Now, 9 years after the dramatic events of the painting of the attic at the Żurrieq PN Club, Toni Bezzina is facing a criminal investigation. Apparently, he was interrogated yesterday for four hours which, I understand, is longer than it actually took to paint those walls. Quite what they needed to ask him for that amount of time is hard to imagine.

Naturally, this is a taunt, a challenge for anyone who has ever insisted that Keith Schembri and the rest of the Panama gang needed to face criminal prosecutions, to speak in defence of Toni Bezzina. They can then be pelted with hypocritical charges of hypocrisy.

I’m not going to speak in defence of Toni Bezzina. In 2012, Toni Bezzina was an ordinary government employee with an eye on a seat in Parliament. If he has abused whatever little authority he enjoyed at his office at the time, he could have and should have faced proportionate consequences a long time ago.

I understand we have delays in our criminal justice system but this is beyond ridiculous.

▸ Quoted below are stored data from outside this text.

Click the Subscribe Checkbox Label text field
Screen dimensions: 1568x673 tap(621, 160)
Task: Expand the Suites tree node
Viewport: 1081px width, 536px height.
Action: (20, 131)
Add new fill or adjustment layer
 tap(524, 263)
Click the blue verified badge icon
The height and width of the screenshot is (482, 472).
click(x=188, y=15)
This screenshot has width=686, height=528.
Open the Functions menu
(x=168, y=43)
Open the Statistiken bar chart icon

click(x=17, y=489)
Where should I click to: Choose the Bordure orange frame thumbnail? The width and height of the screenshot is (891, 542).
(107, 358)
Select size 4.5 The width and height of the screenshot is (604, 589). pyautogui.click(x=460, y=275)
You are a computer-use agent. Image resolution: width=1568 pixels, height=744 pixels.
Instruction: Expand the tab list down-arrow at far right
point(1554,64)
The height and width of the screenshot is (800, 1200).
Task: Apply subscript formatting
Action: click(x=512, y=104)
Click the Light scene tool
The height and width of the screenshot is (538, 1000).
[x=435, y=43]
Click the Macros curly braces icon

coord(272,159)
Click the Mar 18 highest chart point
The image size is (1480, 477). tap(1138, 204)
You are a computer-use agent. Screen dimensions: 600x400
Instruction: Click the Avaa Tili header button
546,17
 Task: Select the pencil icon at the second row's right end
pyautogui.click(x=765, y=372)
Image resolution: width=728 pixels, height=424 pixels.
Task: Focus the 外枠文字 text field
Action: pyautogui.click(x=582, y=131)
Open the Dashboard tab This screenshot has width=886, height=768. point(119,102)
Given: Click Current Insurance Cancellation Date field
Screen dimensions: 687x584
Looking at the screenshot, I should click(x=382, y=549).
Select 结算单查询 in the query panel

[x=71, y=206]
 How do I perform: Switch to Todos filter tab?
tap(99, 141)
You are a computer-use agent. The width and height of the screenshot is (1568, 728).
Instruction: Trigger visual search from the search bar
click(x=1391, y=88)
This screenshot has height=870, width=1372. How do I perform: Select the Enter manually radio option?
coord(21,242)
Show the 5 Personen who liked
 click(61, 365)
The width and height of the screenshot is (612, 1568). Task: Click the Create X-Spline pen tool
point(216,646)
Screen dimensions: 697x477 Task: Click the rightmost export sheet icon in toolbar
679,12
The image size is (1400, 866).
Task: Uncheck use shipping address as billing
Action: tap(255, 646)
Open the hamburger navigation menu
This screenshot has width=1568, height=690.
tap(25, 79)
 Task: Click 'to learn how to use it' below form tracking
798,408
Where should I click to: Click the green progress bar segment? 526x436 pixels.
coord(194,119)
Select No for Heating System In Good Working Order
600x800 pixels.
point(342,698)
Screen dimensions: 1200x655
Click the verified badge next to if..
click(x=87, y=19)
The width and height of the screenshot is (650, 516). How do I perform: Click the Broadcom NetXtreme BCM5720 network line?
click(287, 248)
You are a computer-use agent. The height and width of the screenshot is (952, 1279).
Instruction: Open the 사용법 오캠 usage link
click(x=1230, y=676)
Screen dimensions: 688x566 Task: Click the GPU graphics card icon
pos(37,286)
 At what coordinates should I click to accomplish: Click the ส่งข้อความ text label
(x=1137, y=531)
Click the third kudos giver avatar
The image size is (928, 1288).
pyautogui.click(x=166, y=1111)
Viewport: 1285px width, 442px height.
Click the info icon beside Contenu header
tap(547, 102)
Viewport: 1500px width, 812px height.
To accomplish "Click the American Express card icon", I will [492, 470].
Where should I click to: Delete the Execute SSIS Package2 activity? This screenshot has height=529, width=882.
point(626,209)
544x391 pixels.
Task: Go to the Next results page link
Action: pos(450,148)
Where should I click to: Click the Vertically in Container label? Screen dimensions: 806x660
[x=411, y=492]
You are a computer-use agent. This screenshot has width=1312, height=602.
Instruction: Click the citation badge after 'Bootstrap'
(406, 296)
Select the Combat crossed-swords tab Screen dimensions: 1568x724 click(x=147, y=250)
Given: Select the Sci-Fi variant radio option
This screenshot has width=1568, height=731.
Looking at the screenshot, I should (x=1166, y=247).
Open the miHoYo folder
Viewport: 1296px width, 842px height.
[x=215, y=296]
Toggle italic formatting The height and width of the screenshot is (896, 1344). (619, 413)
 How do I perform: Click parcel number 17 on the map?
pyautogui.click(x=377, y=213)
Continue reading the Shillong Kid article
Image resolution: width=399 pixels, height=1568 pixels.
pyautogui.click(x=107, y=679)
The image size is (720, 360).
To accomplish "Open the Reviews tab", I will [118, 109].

And it is also tactical. The police and the government that controls it are using Toni Bezzina to send a message to Labour Party supporters that they are not picking on Laburisti. This ‘case’, such as it is and the case of Karol Aquilina being heard now over a potential traffic collision two years ago that never actually happened, need to be set against Hearnville and Tillgate, Electrogas, Pilatus bank deposits, kickbacks paid to bosses at the Allied group, the Montenegro windfarm, the public hospitals swindle, and on and on and on.

And I’m not even bothering with armed robberies and murders.

Quite frankly, if the police didn’t have time in the last 9 years to “investigate” the shockingly heinous painting of the attic at the Żurrieq PN club, it is impossible to understand how they’re finding time to do that now while the Panama investigations are still outstanding.

So this is, then, not a defence of Toni Bezzina for painting a small room at his party club using government employees to do the job, which he denies.

This is a reminder that even Toni Bezzina is entitled not to have his – what do you want to call them? – crimes … used to diffuse the pressure on the Panama gang and the police who are supposed to be prosecuting them.

That, there, is an abuse of power.

I resent and denounce corruption in all its forms and argue for no exceptions in the allocation of responsibilities.

But it will be a good day when the worst crime our politicians commit is taking 3 hours of time from government workers for a quick private paint job. We’ll still demand they face consequences but we won’t have to worry about the collapse of the economy of the country and lament the erosion of its entire moral framework.

Which is what Joseph Muscat’s criminal gang is giving us.